Charlotte de Witte fait tourner The Resistance depuis sa première à [UNVRS] à Ibiza, puis à We Love Green à Paris et à Sonar à Barcelone, deux dates terminées en standing ovation. Pour Werchter, elle a tout reconstruit. Elle qualifie cette version de XXL et d'historique, et affirme qu'elle révèle un élément qu'aucune date précédente n'a vu, préparé en trois semaines environ.

L'échelle, c'est tout le sujet. The Resistance quitte le club et le cadre dédié à la danse pour entrer dans le Barn de Rock Werchter, un chapiteau de 20 000 places au plus grand festival de rock de Belgique. C'est le set de clôture. L'identité visuelle est l'œuvre de Johanna Jaskowska, artiste numérique et technologue créative dont la pratique traverse AR, CGI et photographie, et c'est cette identité qui doit tenir quand la salle triple de taille.
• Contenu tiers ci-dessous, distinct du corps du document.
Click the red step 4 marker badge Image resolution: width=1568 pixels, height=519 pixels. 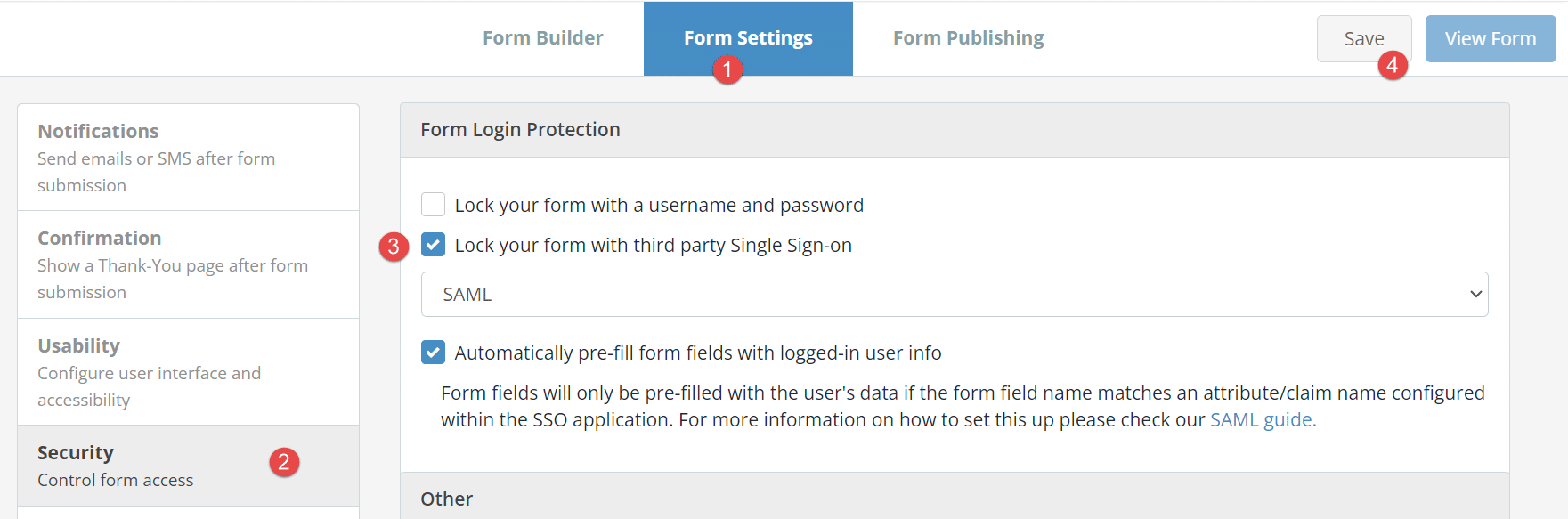pos(1393,65)
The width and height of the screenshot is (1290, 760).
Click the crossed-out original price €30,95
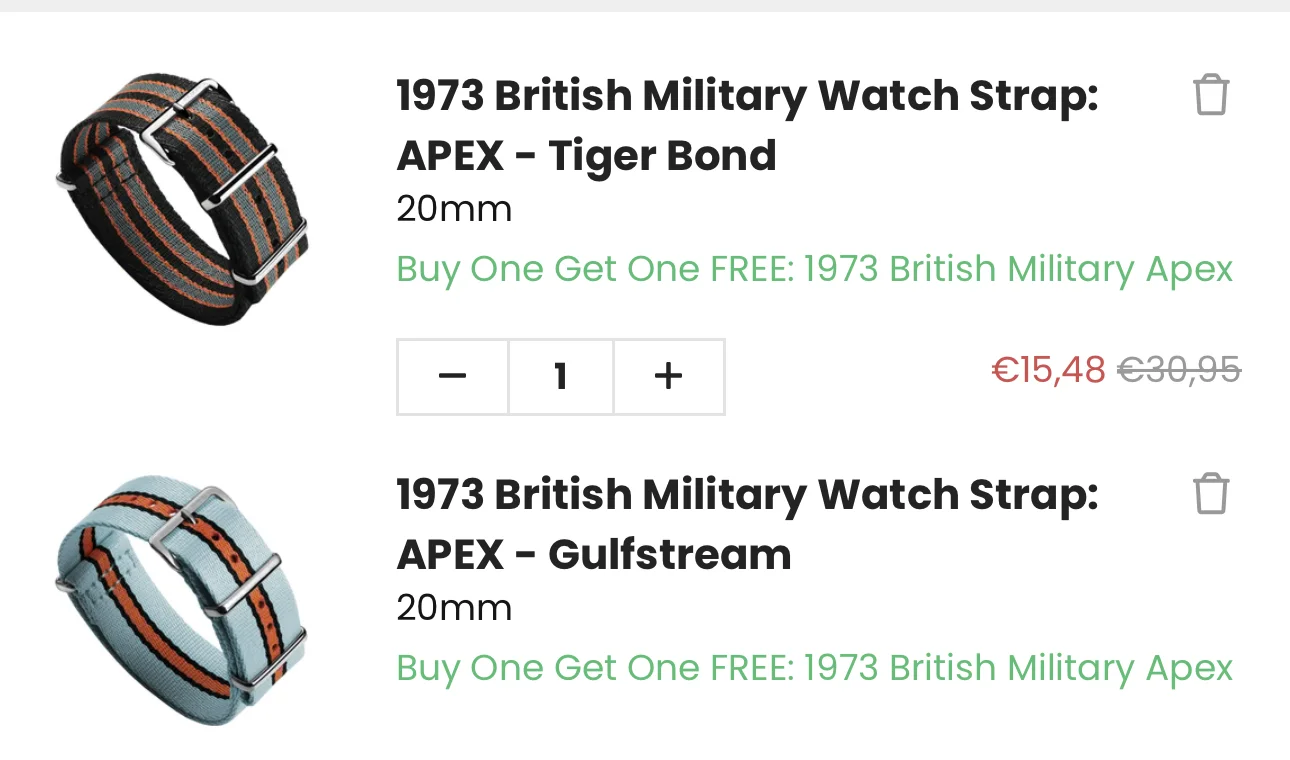click(x=1179, y=370)
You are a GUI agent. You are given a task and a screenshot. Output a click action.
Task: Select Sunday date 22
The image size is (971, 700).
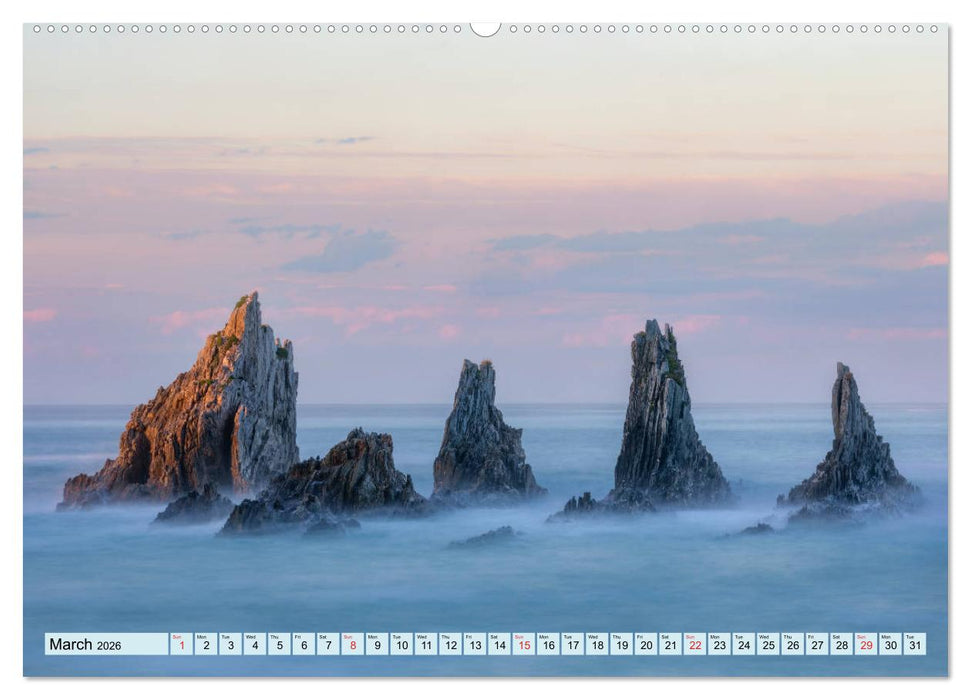click(697, 643)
La techno à l'échelle d'une arène est-elle encore underground, ou le spectacle que la scène rejetait ?

Voici la tension à regarder en face. La techno a grandi dans des salles qui effaçaient l'artiste et plaçaient le public et le son en premier. The Resistance fait l'inverse : une production audiovisuelle nommée, marquée, en tournée, avec une signature visuelle, qui clôture un festival de rock devant vingt mille personnes. C'est une logique d'arène, celle-là même contre laquelle la techno s'était construite.

Le Barn est une salle de rock. Le remplir avec un live techno est une déclaration sur qui obtient la tête d'affiche désormais, et de Witte la fait chez elle.

La lecture honnête, c'est que les deux sont vrais à la fois. La musique en dessous reste dure, rapide, reconnaissable entre toutes. Ce qui a changé, c'est le cadre autour. Savoir si un chapiteau de 20 000 places peut porter l'intensité qui rendait les petites salles essentielles, voilà la vraie question, et Werchter est le test.